Removing spaces from a selected mysql field using PHP

I need to select a field in mysql and put it in a hidden text field so i can select it into another file. The problem is, the name of the field has spaces in it, so it gets a little buggy. It's something like this:

$GetArea = $_GET['area'];

Then i add this into a hidden textbox:

<INPUT id=txtArea type=hidden value=".$GetArea." name=txtArea />

But it doesn't read the area when i open the site, because the area name is "Area 123" with spaces. This might be a duplicate, but searching around i really couldn't find the answer. Anyone knows of a way to remove the spaces?


To answer your direct queston of how to remove spaces from a variable: Use Regex,

$GetArea = $_GET['area'];
///      = Area 123.

$GetArea = preg_replace("/\s+/","",$_GET['area']);
///      = Area123

View a regex101 example. Regex is far better than using str_replace as in one line it can handle multiple whitespace generating characters (such as the tab character or new line breaker).

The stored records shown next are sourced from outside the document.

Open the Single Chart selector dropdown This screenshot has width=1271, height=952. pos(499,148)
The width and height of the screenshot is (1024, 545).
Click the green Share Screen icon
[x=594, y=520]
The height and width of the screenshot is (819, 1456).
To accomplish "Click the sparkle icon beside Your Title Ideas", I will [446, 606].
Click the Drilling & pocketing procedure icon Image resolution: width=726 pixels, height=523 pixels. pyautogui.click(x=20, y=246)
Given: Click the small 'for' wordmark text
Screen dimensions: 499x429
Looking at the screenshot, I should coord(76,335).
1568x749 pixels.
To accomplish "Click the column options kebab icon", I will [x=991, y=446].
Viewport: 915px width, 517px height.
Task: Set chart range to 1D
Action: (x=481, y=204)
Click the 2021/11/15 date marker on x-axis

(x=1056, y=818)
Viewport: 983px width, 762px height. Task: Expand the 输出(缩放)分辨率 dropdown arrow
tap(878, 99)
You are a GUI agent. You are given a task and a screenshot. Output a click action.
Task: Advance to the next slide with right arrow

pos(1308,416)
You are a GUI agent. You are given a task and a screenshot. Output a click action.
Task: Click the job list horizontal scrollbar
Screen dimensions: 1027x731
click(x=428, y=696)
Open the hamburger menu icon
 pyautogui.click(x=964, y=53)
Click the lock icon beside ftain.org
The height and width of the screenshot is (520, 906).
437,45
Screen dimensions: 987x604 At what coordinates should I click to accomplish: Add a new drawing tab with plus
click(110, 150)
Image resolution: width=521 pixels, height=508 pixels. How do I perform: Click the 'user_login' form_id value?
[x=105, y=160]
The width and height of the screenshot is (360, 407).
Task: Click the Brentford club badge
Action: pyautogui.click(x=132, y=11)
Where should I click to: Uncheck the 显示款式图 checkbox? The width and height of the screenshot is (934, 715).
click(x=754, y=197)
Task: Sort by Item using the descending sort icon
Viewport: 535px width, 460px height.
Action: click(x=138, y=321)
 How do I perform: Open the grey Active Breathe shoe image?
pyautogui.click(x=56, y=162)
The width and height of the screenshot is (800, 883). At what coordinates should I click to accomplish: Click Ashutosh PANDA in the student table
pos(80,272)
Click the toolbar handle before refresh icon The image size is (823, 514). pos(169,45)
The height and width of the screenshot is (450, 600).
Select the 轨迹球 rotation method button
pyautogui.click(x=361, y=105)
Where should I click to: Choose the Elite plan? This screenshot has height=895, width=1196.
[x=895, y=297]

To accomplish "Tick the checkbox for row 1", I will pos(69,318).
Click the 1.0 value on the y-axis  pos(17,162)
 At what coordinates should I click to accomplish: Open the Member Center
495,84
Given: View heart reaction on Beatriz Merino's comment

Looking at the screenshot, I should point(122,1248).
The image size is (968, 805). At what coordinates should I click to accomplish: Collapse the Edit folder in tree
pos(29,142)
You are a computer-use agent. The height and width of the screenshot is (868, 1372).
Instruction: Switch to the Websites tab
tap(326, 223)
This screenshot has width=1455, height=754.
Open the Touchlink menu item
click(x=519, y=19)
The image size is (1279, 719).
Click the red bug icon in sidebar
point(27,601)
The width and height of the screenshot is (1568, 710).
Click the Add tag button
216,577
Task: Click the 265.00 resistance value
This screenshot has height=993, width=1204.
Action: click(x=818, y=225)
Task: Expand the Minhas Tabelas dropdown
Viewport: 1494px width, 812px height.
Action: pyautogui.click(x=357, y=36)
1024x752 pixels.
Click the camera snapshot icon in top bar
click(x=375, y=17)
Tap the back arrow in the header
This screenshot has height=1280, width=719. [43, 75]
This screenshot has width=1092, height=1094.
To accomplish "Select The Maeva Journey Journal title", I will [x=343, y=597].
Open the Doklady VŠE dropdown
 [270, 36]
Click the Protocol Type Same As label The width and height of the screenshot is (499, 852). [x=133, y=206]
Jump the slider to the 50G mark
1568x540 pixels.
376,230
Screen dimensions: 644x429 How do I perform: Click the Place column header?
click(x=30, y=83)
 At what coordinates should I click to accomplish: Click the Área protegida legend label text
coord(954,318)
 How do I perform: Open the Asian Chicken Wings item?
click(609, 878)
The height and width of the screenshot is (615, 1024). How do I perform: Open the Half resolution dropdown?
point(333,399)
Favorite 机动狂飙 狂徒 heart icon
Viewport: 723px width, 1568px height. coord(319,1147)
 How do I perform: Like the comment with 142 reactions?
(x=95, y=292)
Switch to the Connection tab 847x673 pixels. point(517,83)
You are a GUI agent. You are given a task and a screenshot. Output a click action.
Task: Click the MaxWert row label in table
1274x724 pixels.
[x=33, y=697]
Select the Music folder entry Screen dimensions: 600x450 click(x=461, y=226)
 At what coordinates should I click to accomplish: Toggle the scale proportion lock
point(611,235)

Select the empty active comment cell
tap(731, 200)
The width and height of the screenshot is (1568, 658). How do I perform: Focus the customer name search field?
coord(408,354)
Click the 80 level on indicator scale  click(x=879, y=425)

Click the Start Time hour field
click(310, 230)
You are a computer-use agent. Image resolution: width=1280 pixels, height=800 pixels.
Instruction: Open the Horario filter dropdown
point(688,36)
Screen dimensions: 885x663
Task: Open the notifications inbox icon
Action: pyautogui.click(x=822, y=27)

However if [in another situation] you want to preserve the spaces and record them you can substitute them for something else such as a _ character:

$GetArea = $_GET['area'];
///      = Area 123.

$GetArea = preg_replace("/\s+/","_",$_GET['area']);
///      = Area_123

The above example means that when you send the data back to the database you can do a preg_replace search and replacement for all _ characters substituted into replace the space character, as needed. (although MySQL only accepts spaces in Column names when properly encased in backticks).


I would also strongly suggest you get into a habit of encasing your HTML into quotes (single usually) rather than just hanging them out as they are, as this is the principle cause of your issue. so to quote your HTML:

print "<INPUT id='txtArea' type='hidden' value='".$GetArea."' name='txtArea' />";
/** I made an assumption from your syntax your HTML was being printed by PHP **/

This means that you can keep your spaces in your data value of the HTML input element because the whole value section is defined and clearly wrapped in single quote marks.

On a broader note, you really should be looking at not using $_GET and instead transfering data page-to-page with $_POST. Also please research SQL injection and how to prevent it as well as Cross Site Scripting and how to mitigate that. Spaces in MySQL column names is a good habit to avoid.